# Time to buy a smoke pole!



## rockymountainelk (Jan 18, 2009)

So I got the ok from the lady so now I need some tips on buying a muzzy. I have never bought one or even shot a modern one for that matter. I would like to keep it under $300 so if anyone has any suggestions I would like to hear from you. Thanks


----------



## sagebrush (Sep 8, 2007)

this one is only $320.00 and some change it also smokes real black powder likes 2FFG
http://www.midsouthshooterssupply.com/i ... 0156032126
Lyman is a good brand to have.


----------



## svmoose (Feb 28, 2008)

T/C Omega is my suggestion. Walmart carries them now I'm pretty sure they are well under 300 bucks. Best muzzleloader for the price if you ask me. I love mine.


----------



## Huge29 (Sep 17, 2007)

svmoose said:


> T/C Omega is my suggestion. Walmart carries them now I'm pretty sure they are well under 300 bucks. Best muzzleloader for the price if you ask me. I love mine.


+1. They are generally close to the same price anywhere; Wal-mart would be my last choice, especially if you are brand new at the smokies. But, yes I believe they have them for 300 with the starter pack of the tools you need to get started. Good luck.


----------



## svmoose (Feb 28, 2008)

Huge29 said:


> svmoose said:
> 
> 
> > T/C Omega is my suggestion. Walmart carries them now I'm pretty sure they are well under 300 bucks. Best muzzleloader for the price if you ask me. I love mine.
> ...


I agree, Walmart is the last place I would buy one as well. But for some may be the best option depending on location. It's probably going to be the same gun wherever you get it.


----------



## Bears Butt (Sep 12, 2007)

Whatever your choice, make sure it will do for you what you want. Are you planning on paper punching at a rendezvous, AND hunt with it? Most re-enactment groups won't let you use an in-line and only allow cap lock/flintlock guns on the line.

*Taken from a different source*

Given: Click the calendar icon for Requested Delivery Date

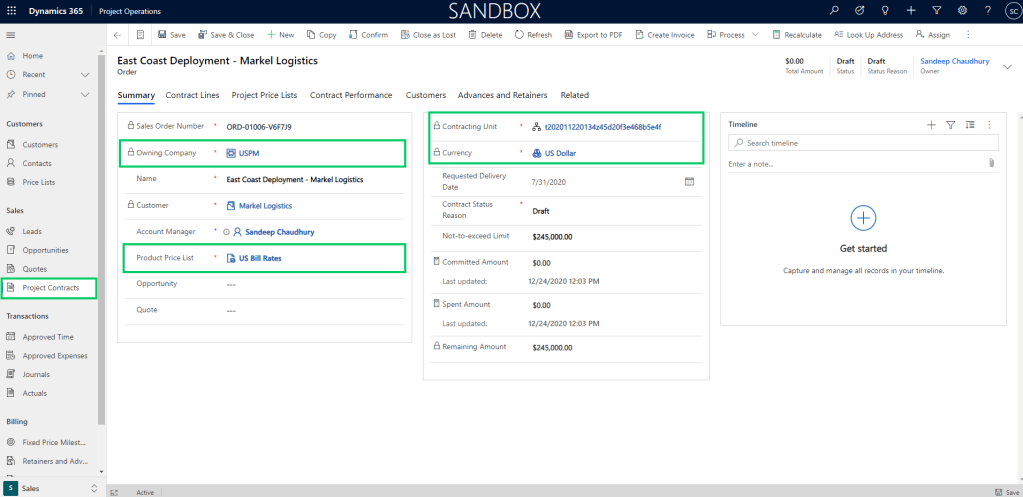Looking at the screenshot, I should click(689, 181).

The rate of twist in the riflings will dictate whether the gun will shoot round ball, conicles and/or sabots. Also, make sure the caliber meets the DWR minimum for hunting the game species you think you will hunt. More gun is usually a better choice.

Lastly, make sure the caliber you choose is not going to give you heartburn to find the necessary supplies to shoot it. 50 cal. seems to be the easiest to find supplies for.

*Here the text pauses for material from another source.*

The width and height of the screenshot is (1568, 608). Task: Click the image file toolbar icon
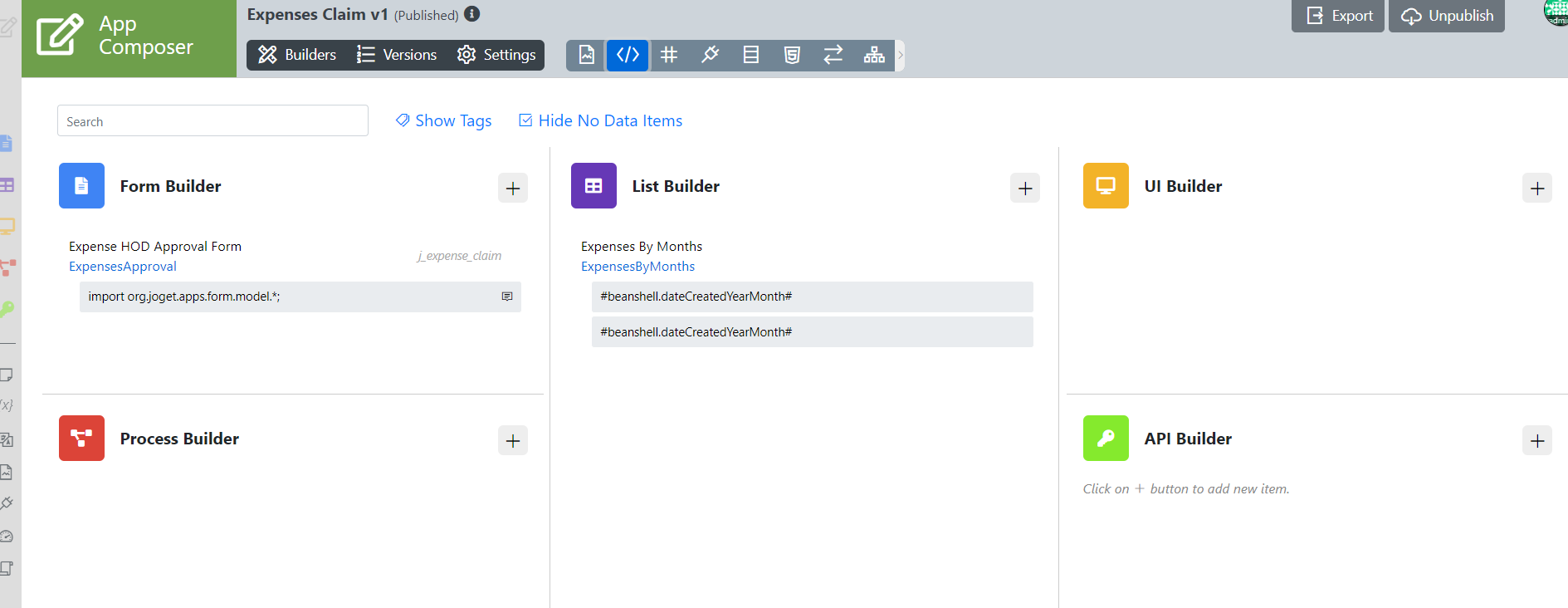[587, 56]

We all have our preferences, mine happens to be Thompson Center, caplock in .54 cal. Whatever you decide, Welcome to the fun of muzz shooting!


----------



## rockymountainelk (Jan 18, 2009)

Thanks for all the info so far. BB i plan on using it to hunt for deer and elk. So where would everyone suggest making the buy.


----------



## Bears Butt (Sep 12, 2007)

Unless you are absolutely insistent that the rifle be a new one, any of the outdoor stores would be about the same price. But I'd look into KSL.com, there is a nice looking Thompson Center .50 on there right now for $150 asking price.
The extra good thing about Thompson Center is they have a lifetime guarantee on their weapons, whether you are the original owner or the 100th owner. They will fix it or replace it for free.
There are a lot of in-lines on ksl.com also. Most of the guns for sale are in good shape.

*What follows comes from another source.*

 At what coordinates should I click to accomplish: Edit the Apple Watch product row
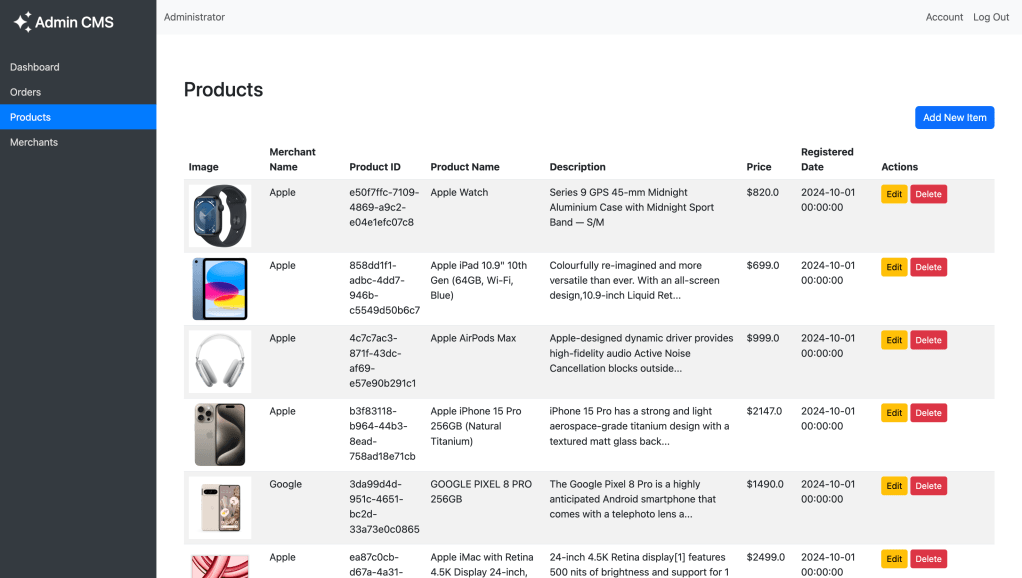[894, 194]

Be mindful, that the Lyman Great Plains rifle is only good with round balls because of the 1 in 66 twist. This will prevent you from shooting conicals if you decide to in the future.

Good luck with your decision and hope to see you on the range or in the hills.


----------



## jungle (May 10, 2008)

Careful, consider the Ignition system before buying. 

Certain hunts in the U.S. such as Idaho ban 209 primers. Make sure you can switch between 209, Musket Cap, and percussion caps.


----------



## bossloader (Sep 11, 2007)

why not buy at walmart? i have bought all my muzzys there they are the same as anywhere just cost less, 50 cal works great my big sugestion would be a nickle barrel i dont know if i would ever buy used never know if the breach plug has anti-sieze or how it was cleaned? a break action is VERY simple to use and clean, i have a bolt a slide and a break action and by far the break is my faverite


----------



## Huge29 (Sep 17, 2007)

bossloader said:


> why not buy at walmart?


 I frequent Wal-Mart, however if I had not ever owned nor shot a muzzy, I would not buy one from a place where I probably know more about the muzzies than the guy selling it to me. I think the prices are pretty similar no matter where you go; regardless paying $30 extra for a contraption as complex as an inline muzzy, I will pay the extra $. I have the Omega Z5 and really love it, had a CVA break action, hated it and could not hit anything with it. Nice thing with buying one from Cabela's is they let me return the CVA and upgrade to the TC. Just be sure you have someone with you who knows the smokies well if you buy one at Wal-Mart so they can insure that everything you are buying is the correct cal, adequate powder and can explain how to use it all. There is potential for serious problems, a lot more so than with a centerfire, but it is a lot of fun IMHO. Good luck!


----------



## sagebrush (Sep 8, 2007)

Huge29 said:


> Just be sure you have someone with you who knows the smokies well if you buy one at Wal-Mart so they can insure that everything you are buying is the correct cal, adequate powder and can explain how to use it all. There is potential for serious problems, a lot more so than with a centerfire, but it is a lot of fun IMHO. Good luck!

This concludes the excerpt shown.